Shares of integrated energy giant ExxonMobil (NYSE:XOM) were up as much as 5% in the first half hour of trading on May 5. The gains came as early oil prices hinted that the commodity might string together five days' worth of gains. Today's oil price advance was notable, too, with U.S. benchmarks up as much as 18% and international measures up 11% or so.
Exxon is somewhat unique among the integrated oil majors today in that it has made a big commitment to drilling for new sources of energy. At the start of the year it was looking to spend as much as $33 billion, though in light of COVID-19 demand destruction, it has now lowered that figure to $23 billion. And that's still more than many of its closest peers. Fellow U.S. oil giant Chevron, for example, has dropped its 2020 spending to just $14 billion. Chevron's stock rose in early trading, too, but lagged a couple of percentage points behind Exxon.
The upshot here is that, because of its sizable spending plans, Exxon's future is more highly dependent on an oil upturn than that of Chevron. There are big implications here, noting that Exxon has was forced to take on additional leverage to support its spending and dividend. The sooner oil prices start heading sustainably higher again, the better off Exxon, and its shareholders, will be. So, whenever oil prices bounce higher, Exxon tends to bounce with them as investors react, often emotionally, to the fast-changing dynamics in the industry. The reverse is true as well, with Exxon frequently getting hit harder than peers when oil prices are dropping.

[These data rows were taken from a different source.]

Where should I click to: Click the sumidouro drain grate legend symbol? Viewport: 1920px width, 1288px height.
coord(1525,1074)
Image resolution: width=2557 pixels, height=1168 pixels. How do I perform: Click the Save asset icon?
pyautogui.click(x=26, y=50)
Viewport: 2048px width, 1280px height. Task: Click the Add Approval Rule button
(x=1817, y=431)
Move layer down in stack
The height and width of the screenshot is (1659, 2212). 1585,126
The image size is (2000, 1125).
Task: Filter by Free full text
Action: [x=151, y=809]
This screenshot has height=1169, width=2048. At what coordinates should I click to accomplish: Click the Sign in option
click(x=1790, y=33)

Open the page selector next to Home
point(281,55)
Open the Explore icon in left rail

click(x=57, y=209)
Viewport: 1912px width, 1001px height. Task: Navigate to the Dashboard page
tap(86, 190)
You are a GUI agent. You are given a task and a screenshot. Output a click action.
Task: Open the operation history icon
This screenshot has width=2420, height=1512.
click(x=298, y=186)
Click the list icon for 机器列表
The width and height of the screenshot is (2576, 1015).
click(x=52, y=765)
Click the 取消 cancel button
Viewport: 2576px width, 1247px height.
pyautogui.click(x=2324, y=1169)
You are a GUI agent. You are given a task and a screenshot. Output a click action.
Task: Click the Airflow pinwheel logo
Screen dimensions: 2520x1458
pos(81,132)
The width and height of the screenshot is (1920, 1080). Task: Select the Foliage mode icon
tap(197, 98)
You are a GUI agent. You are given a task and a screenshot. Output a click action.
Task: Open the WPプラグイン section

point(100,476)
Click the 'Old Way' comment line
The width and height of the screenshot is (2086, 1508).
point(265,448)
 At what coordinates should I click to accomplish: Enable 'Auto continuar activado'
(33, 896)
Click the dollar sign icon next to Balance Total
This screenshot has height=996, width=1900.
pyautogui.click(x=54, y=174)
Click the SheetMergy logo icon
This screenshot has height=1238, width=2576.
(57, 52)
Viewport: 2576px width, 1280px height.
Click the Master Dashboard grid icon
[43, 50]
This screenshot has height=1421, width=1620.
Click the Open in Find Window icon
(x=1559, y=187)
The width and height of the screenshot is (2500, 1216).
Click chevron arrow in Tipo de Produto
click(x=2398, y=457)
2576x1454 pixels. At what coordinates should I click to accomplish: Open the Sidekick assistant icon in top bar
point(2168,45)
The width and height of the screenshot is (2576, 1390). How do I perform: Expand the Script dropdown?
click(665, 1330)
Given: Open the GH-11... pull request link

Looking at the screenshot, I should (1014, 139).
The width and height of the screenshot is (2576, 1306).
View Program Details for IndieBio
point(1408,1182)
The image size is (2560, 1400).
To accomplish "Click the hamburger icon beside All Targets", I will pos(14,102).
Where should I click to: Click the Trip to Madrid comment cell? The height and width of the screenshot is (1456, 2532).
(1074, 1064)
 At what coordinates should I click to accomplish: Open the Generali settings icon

Exxon has long prided itself on being fiscally conservative. It would be hard to suggest that it has suddenly become fiscally irresponsible, but the spending plans it created before the COVID-19 pandemic are making the future here a lot more murky than it once was. Pulling back too far on that spending, meanwhile, could hamper the company's ability to participate when oil recovers. At the end of the day, investors need to recognize that Exxon is a riskier and more volatile stock than it was just a few years ago.